Let us start from the beginning of the SU(3)xSU(2)xU(1) standard model of particle physics. SM. This is based on these elementary particles:


These particles have each unique quantum numbers which identify them, and also a specific mass, and we can consider them as measured data ( how is another long story, suffice that their existence depends on data). Measurements have told us that there are four fundamental forces. The group theoretical structure of the SM (also a distillate of observations and measurements) prescribes how interactions happen.

The SM prescribes quantum field theory as the tool to calculate interactions between these elementary particles , and this tool leads to Feynman diagrams which are a shortand for integrals in a perturbative expansion of the solution. Each fundamental force in QFT has a coupling constant associated with the interaction.

Here is the simplest diagram for electron electron scattering:


The internal line is called a photon because it has the electromagnetic couplings entering the integral, it transfers a four momentum between incoming and outgoing ( dp/dt is the definition of force) and has all the quantum numbers of the photon except its mass, which is off shell. It is the carrier of the electromagnetic interaction in this simplest lowest order diagram. Electromagnetic interactions can be carried by other "virtual" particles as here:

eZ scattering

where an incoming gamma produces a pair of e+e-in the field of a nucleus with a virtual electron exchange and a virtual gamma from the nucleus. This again is a prescription of an integration over the limits of the variables, and the electron and gamma are off mass shell.

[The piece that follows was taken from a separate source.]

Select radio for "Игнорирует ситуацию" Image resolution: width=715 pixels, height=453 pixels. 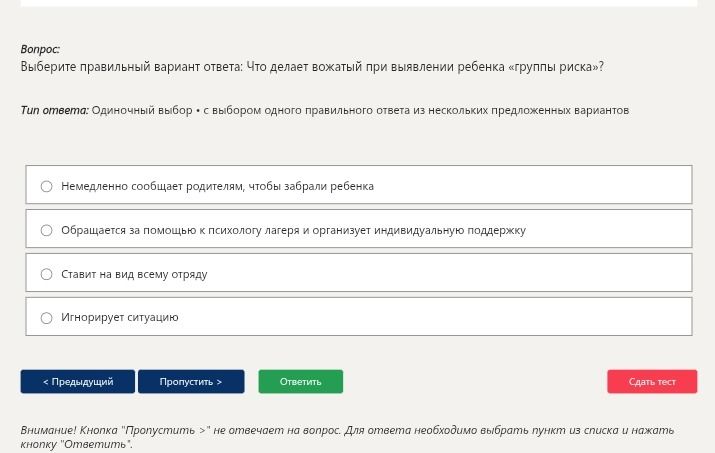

So the photon is involved in electromagnetic interactions, but not only the photon, all charged elementary particles couple electromagnetically and mediate electromagnetic interactions. The photon ( and generally the red column in the particle table) are important in the lowest order diagrams in the expansion of the QFT solution into Feynman diagrams , depending on the interaction.

So... if virtual particles don't exist and there are no virtual photons, then what exactly mediates the electromagnetic interactions?

There are virtual particles by mathematical definition, as there are integrals and differentials. It is the coupling constants that separate electromagnetic from the other interactions.

What exactly do two electrons exchange when they repulse?

Momentum and energy and quantum numbers , and it is the quantum numbers that define the particle name of the exchange, the off shell mass is not important because mass is not a conserved quantity.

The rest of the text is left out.